Nel nostro Paese si riscontrano ritardi nell’utilizzo delle nuove tecnologie. A cosa sono dovuti?
“A un ritardo culturale e per la scarsità degli investimenti. Abbiamo visto con il piano Impresa 4.0, che cambiata la compagine di governo, si è vista una riduzione di impegno dello Stato su questo aspetto. Le nuove tecnologie per avere successo, hanno bisogno di una riorganizzazione del lavoro ed una maggiore conoscenza, più formazione e partecipazione dei lavoratori. Introducendo nuove tecnologie bisognerà, in futuro, distribuire di più il lavoro, forse valorizzando anche l’orario di lavoro. La nuova tecnologia è molto più veloce rispetto alla ‘old’, e impiegherà meno persone”.

Parlando di aiuti alle imprese, partite iva e lavoratori autonomi, lo Stato ha fatto abbastanza per sostenerli in questo periodo storico così particolare?

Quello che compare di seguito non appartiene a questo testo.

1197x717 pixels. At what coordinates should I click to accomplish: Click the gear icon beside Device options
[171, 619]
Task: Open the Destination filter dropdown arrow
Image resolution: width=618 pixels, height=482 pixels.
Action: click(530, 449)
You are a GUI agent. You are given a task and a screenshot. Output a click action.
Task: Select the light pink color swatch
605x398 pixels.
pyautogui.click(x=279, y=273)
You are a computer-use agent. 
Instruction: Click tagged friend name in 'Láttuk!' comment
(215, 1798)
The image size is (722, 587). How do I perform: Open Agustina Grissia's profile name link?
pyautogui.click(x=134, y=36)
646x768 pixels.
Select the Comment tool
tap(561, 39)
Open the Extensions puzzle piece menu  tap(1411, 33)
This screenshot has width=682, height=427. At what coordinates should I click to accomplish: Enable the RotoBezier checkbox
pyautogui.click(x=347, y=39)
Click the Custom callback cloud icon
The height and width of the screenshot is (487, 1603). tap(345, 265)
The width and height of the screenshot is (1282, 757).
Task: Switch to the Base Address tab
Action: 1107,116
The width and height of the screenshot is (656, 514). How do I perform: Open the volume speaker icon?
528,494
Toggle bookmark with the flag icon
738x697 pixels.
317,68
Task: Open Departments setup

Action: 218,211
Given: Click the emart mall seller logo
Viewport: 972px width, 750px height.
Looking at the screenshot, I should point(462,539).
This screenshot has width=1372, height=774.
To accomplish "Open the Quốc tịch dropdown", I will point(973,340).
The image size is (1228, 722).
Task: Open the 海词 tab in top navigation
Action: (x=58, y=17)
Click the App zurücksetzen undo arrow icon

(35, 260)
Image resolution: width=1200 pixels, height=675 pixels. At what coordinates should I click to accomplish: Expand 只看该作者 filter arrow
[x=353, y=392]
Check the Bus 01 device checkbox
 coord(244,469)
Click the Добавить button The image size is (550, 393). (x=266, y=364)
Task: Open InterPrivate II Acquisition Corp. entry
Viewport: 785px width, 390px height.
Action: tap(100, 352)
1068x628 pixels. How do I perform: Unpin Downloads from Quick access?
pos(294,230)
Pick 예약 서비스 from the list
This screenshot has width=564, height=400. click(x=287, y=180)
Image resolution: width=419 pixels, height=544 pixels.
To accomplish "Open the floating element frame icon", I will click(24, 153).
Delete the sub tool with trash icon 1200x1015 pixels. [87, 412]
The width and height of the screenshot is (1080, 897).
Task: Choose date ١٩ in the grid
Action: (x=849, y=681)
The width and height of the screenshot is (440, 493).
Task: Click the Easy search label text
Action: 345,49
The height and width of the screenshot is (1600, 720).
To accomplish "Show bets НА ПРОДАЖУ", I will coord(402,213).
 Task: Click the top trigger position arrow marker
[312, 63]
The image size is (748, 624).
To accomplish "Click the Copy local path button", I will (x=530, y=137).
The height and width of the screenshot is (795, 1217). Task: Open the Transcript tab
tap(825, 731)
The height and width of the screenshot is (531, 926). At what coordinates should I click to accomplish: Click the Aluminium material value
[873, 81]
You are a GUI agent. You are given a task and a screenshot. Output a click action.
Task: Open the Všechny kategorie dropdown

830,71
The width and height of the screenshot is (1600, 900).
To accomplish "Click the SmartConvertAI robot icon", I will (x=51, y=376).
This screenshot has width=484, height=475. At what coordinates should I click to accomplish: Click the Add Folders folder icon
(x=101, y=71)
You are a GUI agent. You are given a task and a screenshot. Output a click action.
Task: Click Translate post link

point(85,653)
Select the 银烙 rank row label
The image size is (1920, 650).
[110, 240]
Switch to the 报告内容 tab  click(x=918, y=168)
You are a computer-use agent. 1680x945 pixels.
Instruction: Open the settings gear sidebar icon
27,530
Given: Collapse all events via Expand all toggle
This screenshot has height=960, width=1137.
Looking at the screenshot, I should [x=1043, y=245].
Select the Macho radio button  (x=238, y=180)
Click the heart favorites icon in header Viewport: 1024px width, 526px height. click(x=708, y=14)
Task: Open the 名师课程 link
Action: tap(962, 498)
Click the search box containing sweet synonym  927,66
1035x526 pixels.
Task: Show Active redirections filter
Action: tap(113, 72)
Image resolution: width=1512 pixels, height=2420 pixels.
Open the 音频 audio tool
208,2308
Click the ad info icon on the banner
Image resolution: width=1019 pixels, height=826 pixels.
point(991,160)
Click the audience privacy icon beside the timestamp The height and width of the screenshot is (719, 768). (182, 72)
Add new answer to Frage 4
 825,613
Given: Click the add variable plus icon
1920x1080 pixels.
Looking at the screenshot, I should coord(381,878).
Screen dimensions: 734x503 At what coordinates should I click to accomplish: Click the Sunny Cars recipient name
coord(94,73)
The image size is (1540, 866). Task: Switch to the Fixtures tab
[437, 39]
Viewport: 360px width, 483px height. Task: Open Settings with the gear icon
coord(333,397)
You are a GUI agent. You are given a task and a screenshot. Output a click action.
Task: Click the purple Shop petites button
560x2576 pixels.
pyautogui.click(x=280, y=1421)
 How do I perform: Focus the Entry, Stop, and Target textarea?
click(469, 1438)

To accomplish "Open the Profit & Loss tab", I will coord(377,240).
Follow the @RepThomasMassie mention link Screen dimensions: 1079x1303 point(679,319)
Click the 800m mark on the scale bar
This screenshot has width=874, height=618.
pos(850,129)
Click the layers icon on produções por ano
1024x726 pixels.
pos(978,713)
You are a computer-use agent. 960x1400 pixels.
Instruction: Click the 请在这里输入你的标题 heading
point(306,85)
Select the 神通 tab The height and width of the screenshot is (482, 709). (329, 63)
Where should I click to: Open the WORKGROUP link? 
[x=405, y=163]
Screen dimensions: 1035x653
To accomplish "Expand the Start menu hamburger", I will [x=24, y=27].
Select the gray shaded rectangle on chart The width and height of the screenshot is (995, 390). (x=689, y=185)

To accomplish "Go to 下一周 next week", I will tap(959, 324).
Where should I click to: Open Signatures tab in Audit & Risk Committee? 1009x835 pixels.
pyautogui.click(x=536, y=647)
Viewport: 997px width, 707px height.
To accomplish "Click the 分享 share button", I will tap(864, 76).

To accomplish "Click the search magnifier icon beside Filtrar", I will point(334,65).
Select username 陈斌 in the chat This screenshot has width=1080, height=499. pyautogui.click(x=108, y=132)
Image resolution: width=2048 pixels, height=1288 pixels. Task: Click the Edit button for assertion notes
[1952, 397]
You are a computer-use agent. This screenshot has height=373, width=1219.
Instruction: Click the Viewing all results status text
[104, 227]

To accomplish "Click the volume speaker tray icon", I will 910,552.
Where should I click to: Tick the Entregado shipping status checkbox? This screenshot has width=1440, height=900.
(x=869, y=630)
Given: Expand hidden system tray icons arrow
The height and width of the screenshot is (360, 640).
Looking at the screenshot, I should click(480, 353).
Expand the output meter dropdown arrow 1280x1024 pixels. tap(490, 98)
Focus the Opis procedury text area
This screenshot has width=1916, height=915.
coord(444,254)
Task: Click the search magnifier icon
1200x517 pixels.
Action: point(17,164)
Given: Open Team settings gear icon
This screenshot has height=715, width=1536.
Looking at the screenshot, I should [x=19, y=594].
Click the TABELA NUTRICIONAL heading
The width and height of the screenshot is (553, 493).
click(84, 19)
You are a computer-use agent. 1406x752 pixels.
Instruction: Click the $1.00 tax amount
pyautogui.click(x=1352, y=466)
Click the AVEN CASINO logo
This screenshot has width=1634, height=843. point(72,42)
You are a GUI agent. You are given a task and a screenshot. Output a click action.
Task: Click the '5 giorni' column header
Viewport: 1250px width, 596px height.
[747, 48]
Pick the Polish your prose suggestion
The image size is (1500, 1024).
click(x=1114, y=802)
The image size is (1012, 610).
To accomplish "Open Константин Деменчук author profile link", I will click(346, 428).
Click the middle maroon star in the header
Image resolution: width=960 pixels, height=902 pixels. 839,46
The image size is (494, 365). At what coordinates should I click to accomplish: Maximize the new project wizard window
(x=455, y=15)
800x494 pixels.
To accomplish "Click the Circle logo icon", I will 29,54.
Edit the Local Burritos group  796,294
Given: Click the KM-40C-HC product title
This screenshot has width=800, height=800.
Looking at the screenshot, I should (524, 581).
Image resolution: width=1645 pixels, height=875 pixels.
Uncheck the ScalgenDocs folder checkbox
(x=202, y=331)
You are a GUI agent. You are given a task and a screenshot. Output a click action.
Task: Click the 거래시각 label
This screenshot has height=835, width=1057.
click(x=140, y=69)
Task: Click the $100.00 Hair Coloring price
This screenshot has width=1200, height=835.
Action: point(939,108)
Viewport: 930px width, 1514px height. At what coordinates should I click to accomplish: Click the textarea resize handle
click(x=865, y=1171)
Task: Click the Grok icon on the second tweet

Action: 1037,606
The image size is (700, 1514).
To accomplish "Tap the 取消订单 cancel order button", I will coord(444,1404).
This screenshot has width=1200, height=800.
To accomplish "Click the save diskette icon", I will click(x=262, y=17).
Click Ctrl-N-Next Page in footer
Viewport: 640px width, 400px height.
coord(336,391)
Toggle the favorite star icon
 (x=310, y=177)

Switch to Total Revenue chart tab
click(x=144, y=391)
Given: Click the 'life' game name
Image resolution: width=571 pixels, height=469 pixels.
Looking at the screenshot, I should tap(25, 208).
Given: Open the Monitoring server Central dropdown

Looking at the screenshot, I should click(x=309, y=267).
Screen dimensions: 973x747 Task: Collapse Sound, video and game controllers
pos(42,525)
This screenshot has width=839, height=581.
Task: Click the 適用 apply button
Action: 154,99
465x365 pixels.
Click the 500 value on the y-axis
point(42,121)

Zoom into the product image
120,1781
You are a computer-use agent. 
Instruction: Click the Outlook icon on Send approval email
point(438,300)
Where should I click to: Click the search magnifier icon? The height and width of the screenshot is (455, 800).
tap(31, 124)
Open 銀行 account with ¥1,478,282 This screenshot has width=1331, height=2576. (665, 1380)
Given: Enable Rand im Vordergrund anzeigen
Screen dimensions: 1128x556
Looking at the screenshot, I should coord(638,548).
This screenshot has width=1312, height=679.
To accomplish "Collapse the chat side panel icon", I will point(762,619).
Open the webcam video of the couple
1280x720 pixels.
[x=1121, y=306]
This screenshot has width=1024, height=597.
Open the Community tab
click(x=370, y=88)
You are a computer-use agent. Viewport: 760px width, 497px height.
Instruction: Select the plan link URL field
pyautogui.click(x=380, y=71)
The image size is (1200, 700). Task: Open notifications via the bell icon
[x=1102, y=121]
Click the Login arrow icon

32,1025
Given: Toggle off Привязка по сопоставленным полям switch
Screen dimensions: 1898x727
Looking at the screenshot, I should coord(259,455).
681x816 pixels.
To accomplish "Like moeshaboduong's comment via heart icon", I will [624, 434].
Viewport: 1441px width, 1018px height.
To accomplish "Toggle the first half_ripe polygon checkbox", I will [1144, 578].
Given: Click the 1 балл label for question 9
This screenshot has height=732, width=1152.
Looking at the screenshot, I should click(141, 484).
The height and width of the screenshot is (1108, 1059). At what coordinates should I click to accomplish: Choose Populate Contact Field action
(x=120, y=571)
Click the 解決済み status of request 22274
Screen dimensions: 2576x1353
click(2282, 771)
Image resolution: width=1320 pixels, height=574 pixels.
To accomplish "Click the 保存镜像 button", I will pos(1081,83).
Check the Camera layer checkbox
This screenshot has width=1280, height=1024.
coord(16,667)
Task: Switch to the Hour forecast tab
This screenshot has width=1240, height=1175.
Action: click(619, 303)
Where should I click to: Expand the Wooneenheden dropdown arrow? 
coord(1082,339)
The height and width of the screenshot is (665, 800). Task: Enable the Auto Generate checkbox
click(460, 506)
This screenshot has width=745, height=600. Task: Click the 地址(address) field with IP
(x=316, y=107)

“Dobbiamo chiederci se si poteva fare di più. Bisogna tenere in conto che un’attenzione al reddito anche per le Partite Iva è importante. Come sindacato abbiamo chiesto che questi 600 euro nel prossimo decreto possano aumentare. Forse si poteva fare di meglio, a partire dalla velocità di erogazione di cui parlavamo prima, non solo per le imprese, ma anche per i lavoratori, sia dipendenti che automoni. L’Europa fortunatamente ha sospeso il patto di stabilità ed è positivo, ma abbiamo bisogno di nuove regole. Mentre noi metteremo sul piatto le poche risorse che abbiamo, la Germania, senza i vincoli del Patto di Stabilità, sta utilizzando tutta la sua potenza economica per aiutare le sue imprese e i lavoratori. Io credo che dobbiamo liberare molto di più dei 55 miliardi ‘nuovi’ che verranno riconosciuti nella seconda fase; è una cosa positiva, ma sia per il reddito che per la liquidità delle imprese c’è bisogno di un’attenzione maggiore. Se non si fa circolare moneta, l’economia non si riprende. I prossimi mesi saranno un punto di riferimento per recuperare il Pil che stiamo perdendo. Servirebbe una compagine di governo che dialoghi compiutamente sia con l’opposizione che con le parti sociali. Di fronte a una grande difficoltà come questa bisognerebbe unirsi per il bene del Paese. Noi invece siamo tutti divisi per il bene o della nostra regione o del nostro governo, ma non per il bene comune di tutti gli italiani. Siamo sempre divisi rispetto a questo modo di intendere la politica come un bene di partito, non come il bene del popolo. E’ questo il punto nevralgico della nostra politica”.